Cette chute des prix est principalement due à une augmentation de l’offre de pétrole, combinée à une demande en baisse. Selon l’Energy Information Administration (EIA), l’offre mondiale de pétrole devrait augmenter de 3 millions de barils par jour en 2025, tandis que la demande ne progressera que de 700 000 barils par jour. « Le résultat est une surabondance », explique Andy Lipow, président de Lipow Oil Associates.
Les prix du brut jouent un rôle crucial dans le prix à la pompe, représentant actuellement 51 % du coût d’un gallon d’essence. Les contrats à terme sur le West Texas Intermediate (WTI) se négociaient mardi autour de 57 dollars le baril. L’EIA prévoit un prix de détail moyen de l’essence ordinaire aux États-Unis d’environ 3,10 dollars le gallon (environ 1,18 € le litre) pour le reste de l’année, et de 2,90 dollars le gallon (environ 1,10 € le litre) en 2026.

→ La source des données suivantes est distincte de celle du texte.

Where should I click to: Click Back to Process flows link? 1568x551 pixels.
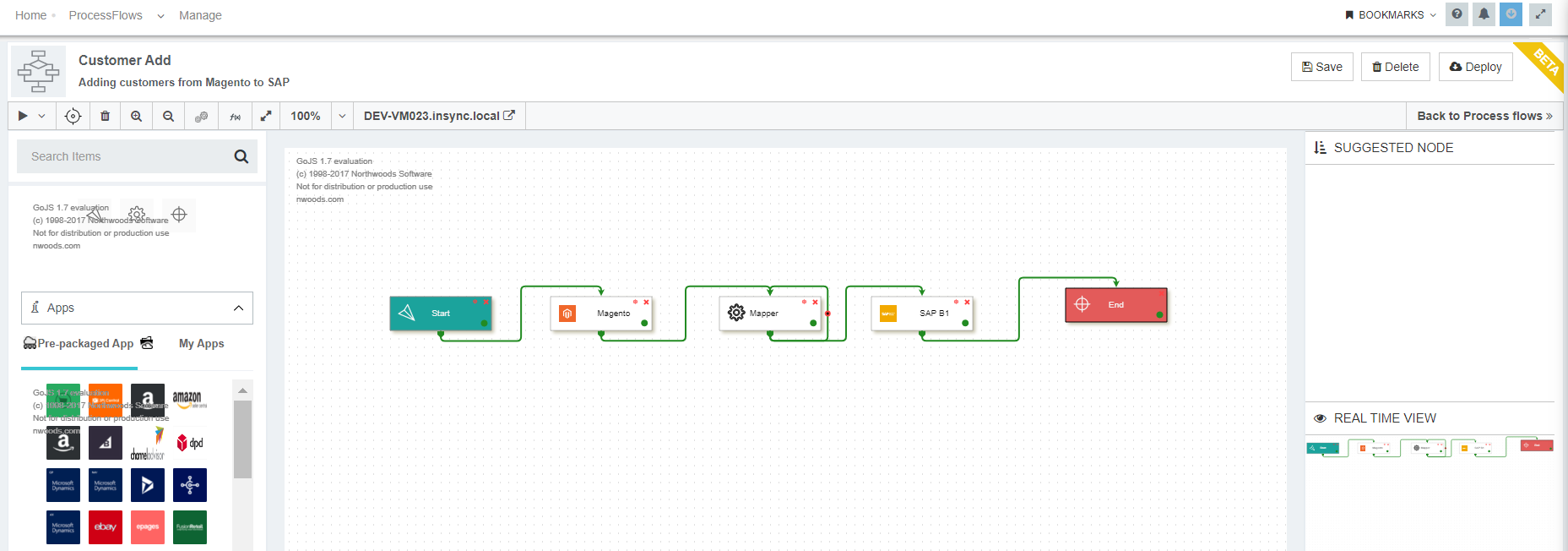(x=1484, y=116)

Plusieurs facteurs contribuent à cette situation. L’OPEP+, après avoir mis en place des réductions volontaires de production au cours des deux dernières années, a augmenté son offre. Parallèlement, la production nationale américaine a atteint des niveaux records, dépassant les 13,6 millions de barils par jour, avec des contributions supplémentaires du Brésil, de la Guyane et de l’Argentine. La Chine a également joué un rôle en reconstituant ses stocks stratégiques à des prix bas.
La diminution des tensions géopolitiques, notamment au Moyen-Orient, a également un impact positif sur les prix du pétrole. L’instabilité dans cette région peut en effet influencer les marchés, car les investisseurs réagissent aux risques régionaux.
Phil Flynn, analyste principal de Price Futures Group, attribue également cette évolution à la politique de l’ancien président américain Donald Trump vis-à-vis de l’OPEP, qui aurait encouragé les pays membres à augmenter leur production plus rapidement que prévu. « La relation politique de Donald Trump avec l’OPEP a permis aux pays membres d’augmenter la production de pétrole plus rapidement que prévu initialement », a-t-il déclaré.
Bob Griffin, membre du conseil d’administration de Future49, a souligné l’importance des ressources gazières de l’Alaska, alors que l’administration Trump envisage d’ouvrir des millions d’acres au développement pétrolier et gazier en annulant une règle mise en place par l’administration Biden.